Other financial assets
In respect of its other financial assets, the Company assesses if the credit risk on those financial assets has increased significantly since initial recognition. If the credit risk has not increased significantly since initial recognition, the Company measures the loss allowance at an amount equal to 12-month expected credit losses, else at an amount equal to the lifetime expected credit losses.
When making this assessment, the Company uses the change in the risk of a default occurring over the expected life of the financial asset. To make that assessment, the Company compares the risk of a default occurring on the financial asset as at the balance sheet date with the risk of a default occurring on the financial asset as at the date of initial recognition and considers reasonable and supportable information, that is available without undue cost or effort, that is indicative of significant increases in credit risk since initial recognition. The Company assumes that the credit risk on a financial asset has not increased significantly since initial recognition if the financial asset is determined to have low credit risk at the balance sheet date.
e. Write-offs
Financial assets are written off either partially or in their entirety to the extent that there is no realistic prospect of recovery. Any subsequent recoveries are credited to impairment on financial instrument on statement of profit and loss.
ii) Financial Liabilities
a. Initial recognition and measurement
The Company’s financial liabilities include trade and other payables, loans and borrowings including bank overdrafts, financial guarantee contracts and derivative financial instruments.

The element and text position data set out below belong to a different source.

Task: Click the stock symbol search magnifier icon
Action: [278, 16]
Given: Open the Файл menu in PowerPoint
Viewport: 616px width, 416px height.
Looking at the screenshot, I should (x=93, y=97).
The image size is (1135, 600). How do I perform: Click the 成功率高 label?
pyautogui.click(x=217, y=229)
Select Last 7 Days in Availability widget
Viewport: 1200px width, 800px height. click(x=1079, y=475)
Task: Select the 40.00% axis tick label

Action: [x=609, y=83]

Financial liabilities are classified, at initial recognition, as at fair value through profit and loss or as those measured at amortized cost.
b. Subsequent measurement
The subsequent measurement of financial liabilities depends on their classification as follows:
i. Financial liabilities at fair value through profit and loss
Financial liabilities at fair value through profit and loss include financial liabilities held for trading. The Company has not designated any financial liabilities upon initial recognition at fair value through profit and loss.

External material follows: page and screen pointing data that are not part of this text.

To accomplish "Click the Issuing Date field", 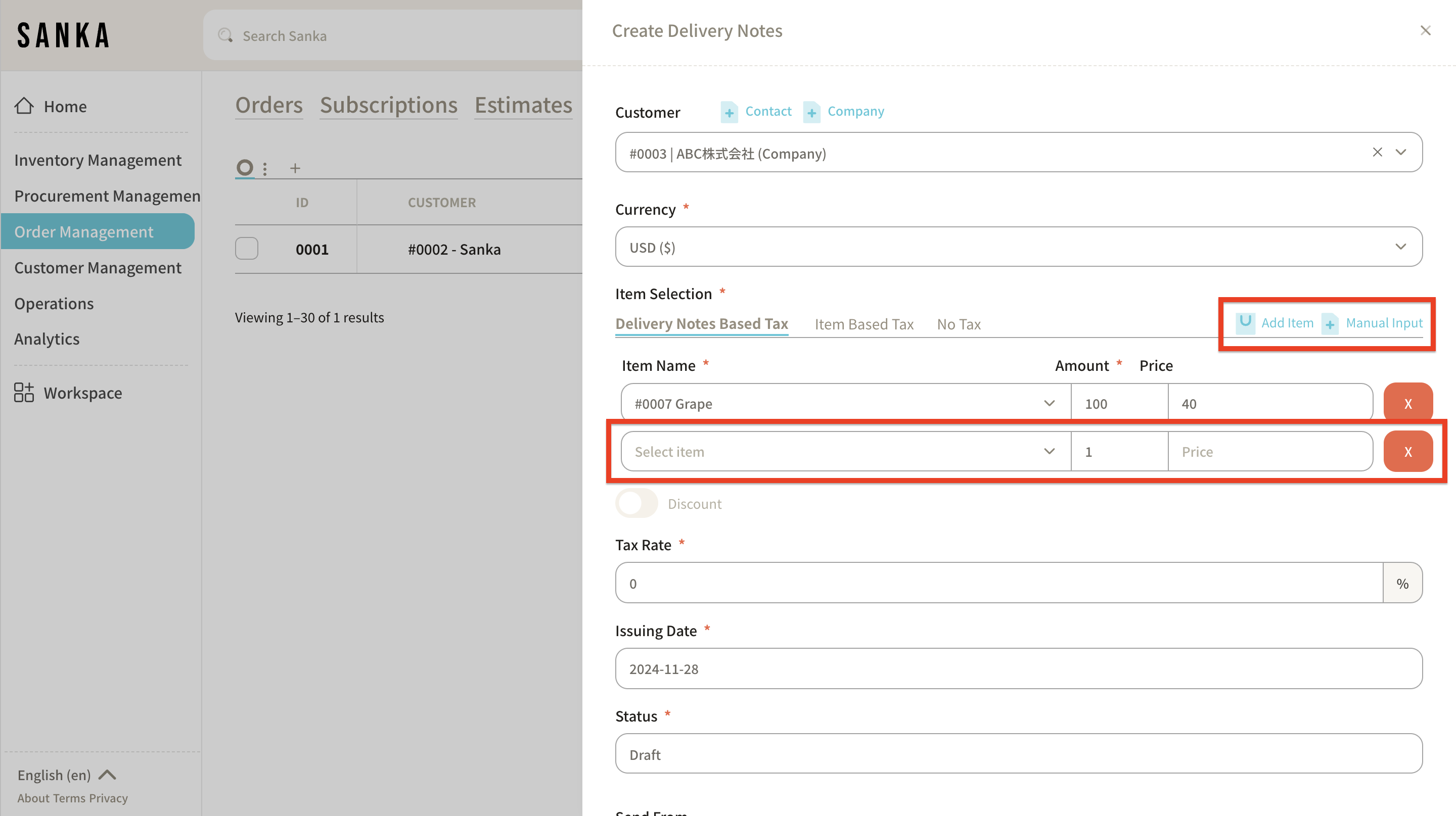I will (x=1018, y=668).
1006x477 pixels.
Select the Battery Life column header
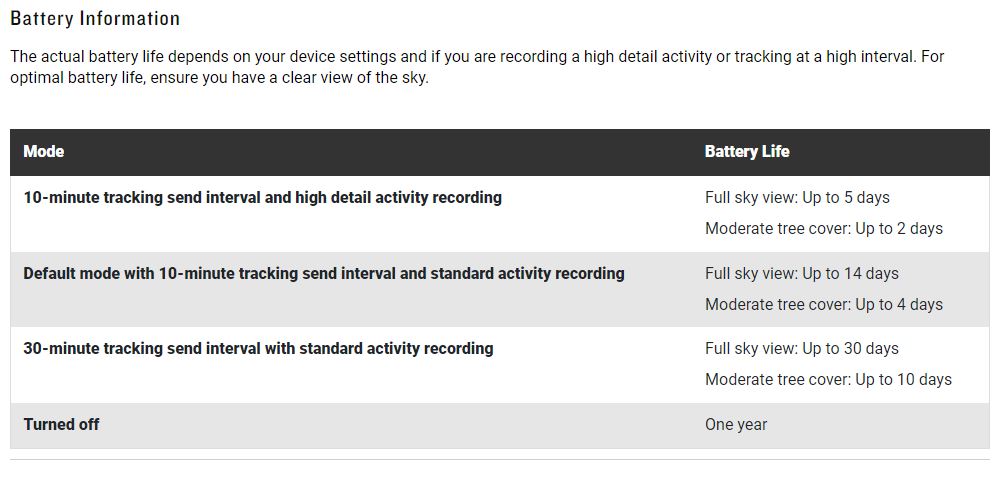[x=747, y=152]
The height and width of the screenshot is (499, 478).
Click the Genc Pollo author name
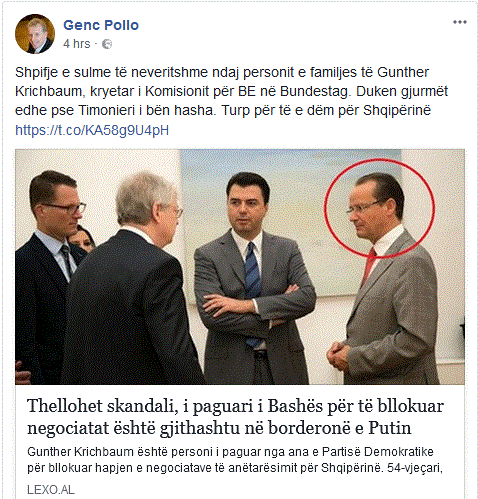101,25
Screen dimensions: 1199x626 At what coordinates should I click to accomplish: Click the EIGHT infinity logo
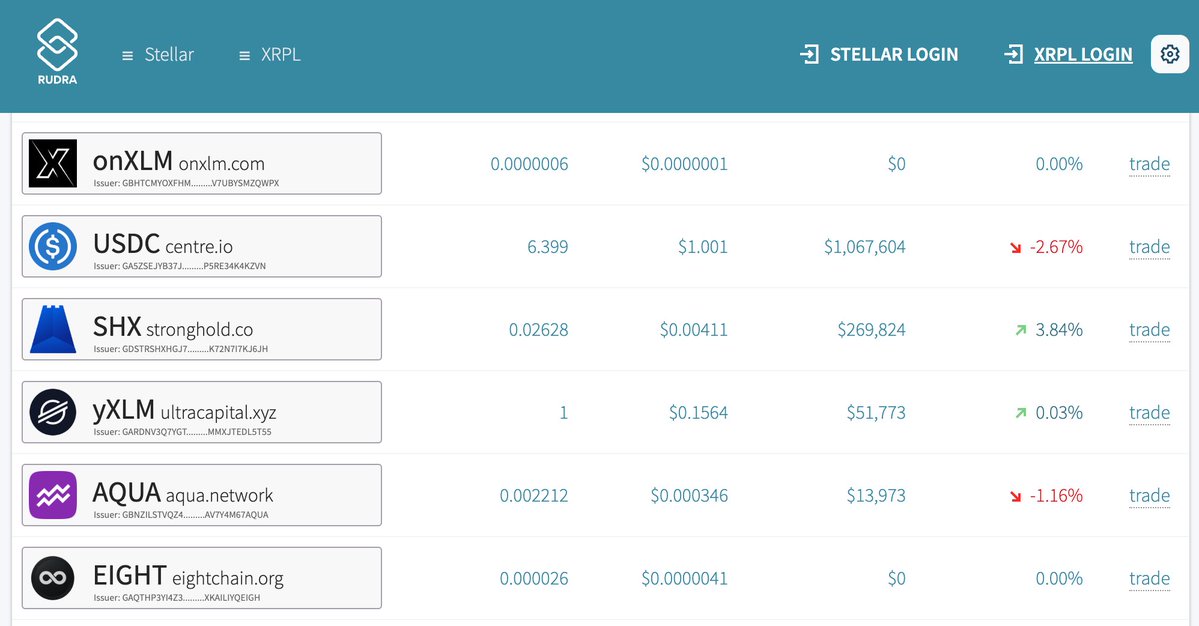click(53, 578)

ii. Financial liabilities measured at amortized cost
After initial recognition, interest bearing loans and borrowings are subsequently measured at amortized cost using the effective interest rate method except for those designated in an effective hedging relationship.
r) Current and non-current classification:
The Company presents assets and liabilities in statement of financial position based on current/non- current classification.
The Company has presented non-current assets and current assets before equity, non-current liabilities and current liabilities in accordance with Schedule III, Division II of Companies Act, 2013 notified by MCA.
An asset is classified as current when it is:
a) Expected to be realized or intended to be sold or consumed in normal operating cycle,
b) Held primarily for the purpose of trading & manufacturing.
c) Expected to be realized within twelve months after the reporting period, or
d) Cash or cash equivalent unless restricted from being exchanged or used to settle a liability for at least twelve months after the reporting period.
All other assets are classified as non-current.
A liability is classified as current when it is:
a) Expected to be settled in normal operating cycle,
b) Held primarily for the purpose of trading, & manufacturing.
c) Due to be settled within twelve months after the reporting period, or
d) There is no unconditional right to defer the settlement of the liability for at least twelve months after the reporting period.
All other liabilities are classified as non-current.
The operating cycle is the time between the acquisition of assets for processing and their realization in cash or cash equivalents. Deferred tax assets and liabilities are classified as non-current assets and liabilities. The Company has identified twelve months as its normal operating cycle.